Am not finding such in info I have on GS1100G (&GK).
ALthough I do know that the 650s have some things unique to the 650s....

.
 
I hope you can coast to a stop safely if something happens. .......

I have been pondering that myself.....

Need to look into "color on the gear".... not understanding at the moment.

.
 
Here and in person, I've seen two failure modes:

1) The output flange breaks off

2) The bearing at the rear of the secondary drive fails -- basically, the bearing supporting the output flange.

Quite often, these also lead to gear oil leaking into the swingarm boot.

You can diagnose either one by peeling back the rubber boot at the front of the swingarm and wiggling stuff with a large screwdriver. If you can get the output flange to move around at all (other than rotating normally, of course), it has failed.
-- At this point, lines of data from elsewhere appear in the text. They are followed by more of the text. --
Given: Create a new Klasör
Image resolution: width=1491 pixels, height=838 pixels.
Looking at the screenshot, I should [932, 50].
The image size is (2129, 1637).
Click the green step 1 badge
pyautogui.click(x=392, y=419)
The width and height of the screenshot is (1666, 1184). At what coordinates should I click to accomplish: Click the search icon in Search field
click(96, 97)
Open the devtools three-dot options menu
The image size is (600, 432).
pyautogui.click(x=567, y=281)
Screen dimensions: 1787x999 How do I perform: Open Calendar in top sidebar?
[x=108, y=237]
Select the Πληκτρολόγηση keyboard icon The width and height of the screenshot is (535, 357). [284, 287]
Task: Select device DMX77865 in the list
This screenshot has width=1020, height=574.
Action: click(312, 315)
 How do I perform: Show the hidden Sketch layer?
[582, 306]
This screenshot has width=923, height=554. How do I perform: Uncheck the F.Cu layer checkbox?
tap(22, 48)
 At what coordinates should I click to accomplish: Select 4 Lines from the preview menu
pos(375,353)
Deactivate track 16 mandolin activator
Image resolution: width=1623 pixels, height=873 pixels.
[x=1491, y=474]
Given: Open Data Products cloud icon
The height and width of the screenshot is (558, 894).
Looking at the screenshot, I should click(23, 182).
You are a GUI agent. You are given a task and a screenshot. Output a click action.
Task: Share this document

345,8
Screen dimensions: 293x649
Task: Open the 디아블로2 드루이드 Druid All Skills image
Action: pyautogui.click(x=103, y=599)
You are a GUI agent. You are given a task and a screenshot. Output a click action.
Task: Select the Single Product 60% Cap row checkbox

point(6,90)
And yes, it is possible to remove the secondary gearset with the engine still in the frame.


Thanks Brian,

Thanks for sharing your expereince and knowlodge. I an trying to study your comments here in great detail.
But, I am comming to the conclusion that I will first need to learn some more about all this.
Such as first learn what all is in there, and what those parts are called.
And what is in where, and what is accessable by doing what. And what comes apart where. (THese exploded views are not good for that....)

Am starting by looking here
27E25AE.jpg


Ot45jWy.jpg


CB9sedf.jpg


Hum.... that section and the section on transmission of my Clymers manual is clean. Most all other sections have greasy smudges ..... some significance there.
I have always said "I never want to see transmission gears".

At the moment, I begine with learning "Primary", verses "secondary" verses "final".... I had always thought of only "front" and "rear".... so that tells you of where I am on the learning curve.

Other thing: The clymer manual says about "many special tools and considerable expertise". (Maybe I should not have read that.)

I shall investigate this all more.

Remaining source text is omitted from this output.